Fibroblast growth factor signaling is required for the generation of oligodendrocyte progenitors from the embryonic forebrain.

Fibroblast growth factors (FGFs) comprise a family of developmental regulators implicated in a wide variety of neurological functions. FGF receptors 1, 2, and 3 (Fgfrs) are expressed in the embryonic forebrain, including regions overlapping with ventral sites of oligodendrocyte progenitor (OLP) generation. Although FGF signaling is known to influence the proliferation of OLPs in vitro, functions of different Fgfrs in vivo are lacking.
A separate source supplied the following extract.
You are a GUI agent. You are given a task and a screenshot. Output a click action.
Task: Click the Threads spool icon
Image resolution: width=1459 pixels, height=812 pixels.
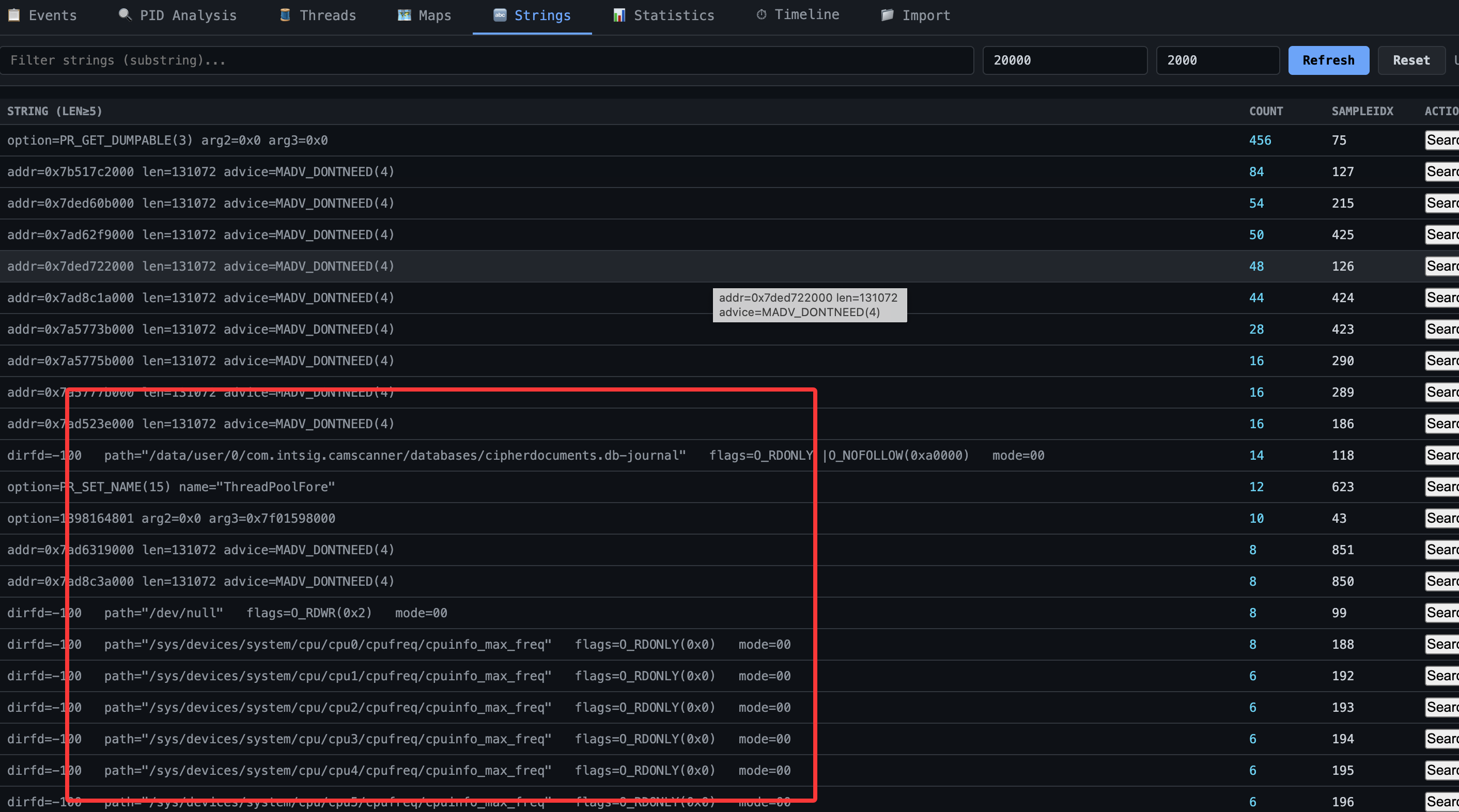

Here, we examined single and double mutants with conditional disruption of Fgfrs, specifically in the embryonic forebrain, to investigate the effect of FGFs on the generation and proliferation of OLPs in vivo. FGF signaling, through cooperation between Fgfr1 and Fgfr2 but not Fgfr3, is required for the initial generation of OLPs in the mouse ventral forebrain, with Fgfr1 being a stronger inducer than Fgfr2. In cultures derived from embryonic mutant forebrains or from normal forebrains grown in the presence of Fgfr inhibitor, a strong attenuation of OLP generation was observed, supporting the role of FGF signaling in vivo. Contrary to in vitro findings, Fgfr1 and Fgfr2 signaling is not required for the proliferation of OLPs in vivo. Finally, failure of OLP generation in the Fgfr mutants occurred without loss of sonic hedgehog (Shh) signaling; and pharmacological inhibition of either Fgfr or hedgehog signaling in parallel cultures strongly inhibited OLP generation, suggesting that Fgfrs cooperate with Shh to generate OLPs. Overall, our results reveal for the first time an essential role of FGF signaling in vivo, where the three Fgfrs differentially control the normal generation of OLPs from the embryonic ventral forebrain.